Paura che vadano irrimediabilmente persi quella magia e quel mistero della prima volta, quando Marchino (Zaninetti) ci guidò su per i tornanti del Piantonetto, verso lo scoglio di Mroz, in quella strada tortuosa, aggrovigliata, con i guard-rail masticati dalle valanghe. Alberto ed io: due brufolosi maturandi armati di un paio di friend comprati per l'occasione. E questa nuova parola, "trad", che entrava di prepotenza nei discorsi.
Meglio se nessuno lo viene a sapere, mi dico. Meglio conservare lo status quo; basso profilo, ragazzi.
Da quella volta su Impressioni di Settembre, a.d. 2008, ho imparato un sacco di cose, devo dire. Forse avrei anche meritato qualche schiaffo in più: mi è andata bene (molto bene) in un bivacco non previsto sul Cervino, ho incontrato amici, scalato con compagni vecchi e nuovi, esplorato angoli remoti del Rosa, viaggiato in Nepal e sceso da pendii ripidi con gli sci. Scalato su scogliere a picco sul mare calandomi dall'alto. Battuto traccia con gli sci in spalla e la neve fino alla vita. Ho poi preso due lauree, iniziato a lavorare, andato a vivere da solo, diventato zio e incontrato una gran donna, giusto per finire in bellezza.
Ma non mi stanco mai, la meraviglia per questo posto è sempre la stessa. Quella fretta che ti porta a pigiare di più sull'acceleratore quando leggi 30 chilometri a Ceresole. Quell'infantile magnifica curiosità che ti fa domandare, "Come sarà, questa volta?". Ogni volta.

Questo posto è mio e solo mio, mi dico, quasi deluso quando scopro che qualcun'altro c'è stato.
E pazienza se anche questo weekend si va nei soliti settori del fondovalle, alla Torre Aimonin, su vie già fatte, Pesce d'Aprile e Spigolo. E domenica sempre al Sergent, sulle classiche, Nautilus, Locatelli, Sir Biss. Posti visti e rivisti, di sera, di mattina, primavera estate, autunno...
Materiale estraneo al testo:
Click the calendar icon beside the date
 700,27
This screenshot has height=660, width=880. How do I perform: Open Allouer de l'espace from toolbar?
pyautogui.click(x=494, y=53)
Vie ormai assunte a simbolo di tempi che furono, quando la Kosterlitz non era imbrigliata nel cemento di una galleria, il prato sconvolto da una titanica ruspa, il camping La Pescheria ordinato e pulito per la vecchia gestione.
Pazienza se per osare avventurarti sulla Disperazione hai setacciato mezza Milano in cerca di friend grossi.
Pazienza se ogni volta il lunedì è più duro, le spalle fanno male, le mani non ne parliamo, e dalle stesse fessure continui a non schiodarti, anno dopo anno.
Pazienza perché questa volta è diverso. Siamo in tanti, come avremmo voluto essere un anno fa, due vermi gelati a ravvibidire davanti ad al fuoco, troppo piccolo per scaldarci anche la schiena.
Stasera il fuoco è grosso, immenso, di quelli da falò estivo. Illumina decine di facce, dai più timidi neo esploratori dell'Orco a navigati abitué di ritorno da Yosemite. Mi guardo intorno e leggo nei sorrisi increspati dalla stanchezza gli stessi miei sogni, una porzione di terra da inseguire, un istante di comunione indissolubile. Orgoglio di effimere quanto intense visioni; metto altra carne sulla griglia, legna nel fuoco e verso bicchieri di vino in giro.
Domani avremo meno tempo per tutto questo, mi ha scritto un carissimo amico il giorno dopo la laurea. Avrà ragione?

Per adesso, comunque, va benissimo così.